[Records from a data collection]

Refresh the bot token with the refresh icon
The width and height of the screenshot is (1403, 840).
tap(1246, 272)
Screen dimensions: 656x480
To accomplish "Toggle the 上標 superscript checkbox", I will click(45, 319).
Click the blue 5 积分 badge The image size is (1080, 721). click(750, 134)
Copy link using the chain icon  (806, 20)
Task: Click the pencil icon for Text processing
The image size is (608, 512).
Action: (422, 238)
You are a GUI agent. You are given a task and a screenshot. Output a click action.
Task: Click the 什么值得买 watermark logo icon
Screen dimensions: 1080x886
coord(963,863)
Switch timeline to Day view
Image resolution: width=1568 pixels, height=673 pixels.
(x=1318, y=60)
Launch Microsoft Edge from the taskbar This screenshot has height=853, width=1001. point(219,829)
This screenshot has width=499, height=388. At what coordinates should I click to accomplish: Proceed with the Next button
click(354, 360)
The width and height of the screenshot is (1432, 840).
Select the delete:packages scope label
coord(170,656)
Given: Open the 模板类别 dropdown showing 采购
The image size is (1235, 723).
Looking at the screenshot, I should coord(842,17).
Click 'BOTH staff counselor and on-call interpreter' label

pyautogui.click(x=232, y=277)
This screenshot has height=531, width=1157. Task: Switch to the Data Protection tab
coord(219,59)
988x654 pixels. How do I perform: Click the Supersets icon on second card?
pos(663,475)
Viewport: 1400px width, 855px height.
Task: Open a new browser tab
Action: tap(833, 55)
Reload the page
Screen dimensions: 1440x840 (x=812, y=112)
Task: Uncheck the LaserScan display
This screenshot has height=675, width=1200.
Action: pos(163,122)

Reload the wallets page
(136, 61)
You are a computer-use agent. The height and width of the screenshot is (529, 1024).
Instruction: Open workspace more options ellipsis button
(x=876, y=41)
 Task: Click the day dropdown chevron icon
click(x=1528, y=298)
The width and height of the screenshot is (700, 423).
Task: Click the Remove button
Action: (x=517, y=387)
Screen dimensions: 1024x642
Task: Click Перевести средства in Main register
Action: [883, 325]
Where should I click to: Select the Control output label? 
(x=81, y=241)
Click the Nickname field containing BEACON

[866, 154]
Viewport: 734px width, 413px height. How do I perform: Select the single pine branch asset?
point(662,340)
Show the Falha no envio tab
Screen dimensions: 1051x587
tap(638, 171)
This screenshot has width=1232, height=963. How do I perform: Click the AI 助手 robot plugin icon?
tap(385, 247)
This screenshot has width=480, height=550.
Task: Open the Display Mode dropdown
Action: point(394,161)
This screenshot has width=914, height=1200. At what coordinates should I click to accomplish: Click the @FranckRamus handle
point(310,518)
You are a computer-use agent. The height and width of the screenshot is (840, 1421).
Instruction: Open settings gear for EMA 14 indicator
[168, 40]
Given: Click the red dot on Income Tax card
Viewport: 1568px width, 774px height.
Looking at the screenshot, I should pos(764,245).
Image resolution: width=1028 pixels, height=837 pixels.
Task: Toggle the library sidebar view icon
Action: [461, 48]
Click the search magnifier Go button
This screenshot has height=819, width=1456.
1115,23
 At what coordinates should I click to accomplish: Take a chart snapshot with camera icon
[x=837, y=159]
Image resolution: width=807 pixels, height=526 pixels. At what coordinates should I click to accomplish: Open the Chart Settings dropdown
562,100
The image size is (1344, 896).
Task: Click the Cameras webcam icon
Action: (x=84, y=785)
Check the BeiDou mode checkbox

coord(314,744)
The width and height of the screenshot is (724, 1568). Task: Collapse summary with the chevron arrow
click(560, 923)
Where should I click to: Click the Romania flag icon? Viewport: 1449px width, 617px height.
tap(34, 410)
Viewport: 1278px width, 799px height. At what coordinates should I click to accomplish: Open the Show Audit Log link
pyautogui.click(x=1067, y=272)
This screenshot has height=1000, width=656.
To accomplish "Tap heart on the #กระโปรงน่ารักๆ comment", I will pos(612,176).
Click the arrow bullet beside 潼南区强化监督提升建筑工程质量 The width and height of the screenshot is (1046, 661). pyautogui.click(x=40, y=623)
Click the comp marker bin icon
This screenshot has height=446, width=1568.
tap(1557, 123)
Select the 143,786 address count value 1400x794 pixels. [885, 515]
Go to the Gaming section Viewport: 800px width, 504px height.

* [What you should do]: Repeat each record word for word. Do not leave any out.

* [Reply]:
Refresh the bot token with the refresh icon
The width and height of the screenshot is (1403, 840).
tap(1246, 272)
Screen dimensions: 656x480
To accomplish "Toggle the 上標 superscript checkbox", I will click(45, 319).
Click the blue 5 积分 badge The image size is (1080, 721). click(750, 134)
Copy link using the chain icon  (806, 20)
Task: Click the pencil icon for Text processing
The image size is (608, 512).
Action: (422, 238)
You are a GUI agent. You are given a task and a screenshot. Output a click action.
Task: Click the 什么值得买 watermark logo icon
Screen dimensions: 1080x886
coord(963,863)
Switch timeline to Day view
Image resolution: width=1568 pixels, height=673 pixels.
(x=1318, y=60)
Launch Microsoft Edge from the taskbar This screenshot has height=853, width=1001. point(219,829)
This screenshot has width=499, height=388. At what coordinates should I click to accomplish: Proceed with the Next button
click(354, 360)
The width and height of the screenshot is (1432, 840).
Select the delete:packages scope label
coord(170,656)
Given: Open the 模板类别 dropdown showing 采购
The image size is (1235, 723).
Looking at the screenshot, I should coord(842,17).
Click 'BOTH staff counselor and on-call interpreter' label

pyautogui.click(x=232, y=277)
This screenshot has height=531, width=1157. Task: Switch to the Data Protection tab
coord(219,59)
988x654 pixels. How do I perform: Click the Supersets icon on second card?
pos(663,475)
Viewport: 1400px width, 855px height.
Task: Open a new browser tab
Action: tap(833, 55)
Reload the page
Screen dimensions: 1440x840 (x=812, y=112)
Task: Uncheck the LaserScan display
This screenshot has height=675, width=1200.
Action: pos(163,122)

Reload the wallets page
(136, 61)
You are a computer-use agent. The height and width of the screenshot is (529, 1024).
Instruction: Open workspace more options ellipsis button
(x=876, y=41)
 Task: Click the day dropdown chevron icon
click(x=1528, y=298)
The width and height of the screenshot is (700, 423).
Task: Click the Remove button
Action: (x=517, y=387)
Screen dimensions: 1024x642
Task: Click Перевести средства in Main register
Action: [883, 325]
Where should I click to: Select the Control output label? 
(x=81, y=241)
Click the Nickname field containing BEACON

[866, 154]
Viewport: 734px width, 413px height. How do I perform: Select the single pine branch asset?
point(662,340)
Show the Falha no envio tab
Screen dimensions: 1051x587
tap(638, 171)
This screenshot has width=1232, height=963. How do I perform: Click the AI 助手 robot plugin icon?
tap(385, 247)
This screenshot has width=480, height=550.
Task: Open the Display Mode dropdown
Action: point(394,161)
This screenshot has width=914, height=1200. At what coordinates should I click to accomplish: Click the @FranckRamus handle
point(310,518)
You are a computer-use agent. The height and width of the screenshot is (840, 1421).
Instruction: Open settings gear for EMA 14 indicator
[168, 40]
Given: Click the red dot on Income Tax card
Viewport: 1568px width, 774px height.
Looking at the screenshot, I should pos(764,245).
Image resolution: width=1028 pixels, height=837 pixels.
Task: Toggle the library sidebar view icon
Action: [461, 48]
Click the search magnifier Go button
This screenshot has height=819, width=1456.
1115,23
 At what coordinates should I click to accomplish: Take a chart snapshot with camera icon
[x=837, y=159]
Image resolution: width=807 pixels, height=526 pixels. At what coordinates should I click to accomplish: Open the Chart Settings dropdown
562,100
The image size is (1344, 896).
Task: Click the Cameras webcam icon
Action: (x=84, y=785)
Check the BeiDou mode checkbox

coord(314,744)
The width and height of the screenshot is (724, 1568). Task: Collapse summary with the chevron arrow
click(560, 923)
Where should I click to: Click the Romania flag icon? Viewport: 1449px width, 617px height.
tap(34, 410)
Viewport: 1278px width, 799px height. At what coordinates should I click to accomplish: Open the Show Audit Log link
pyautogui.click(x=1067, y=272)
This screenshot has height=1000, width=656.
To accomplish "Tap heart on the #กระโปรงน่ารักๆ comment", I will pos(612,176).
Click the arrow bullet beside 潼南区强化监督提升建筑工程质量 The width and height of the screenshot is (1046, 661). pyautogui.click(x=40, y=623)
Click the comp marker bin icon
This screenshot has height=446, width=1568.
tap(1557, 123)
Select the 143,786 address count value 1400x794 pixels. [885, 515]
Go to the Gaming section Viewport: 800px width, 504px height.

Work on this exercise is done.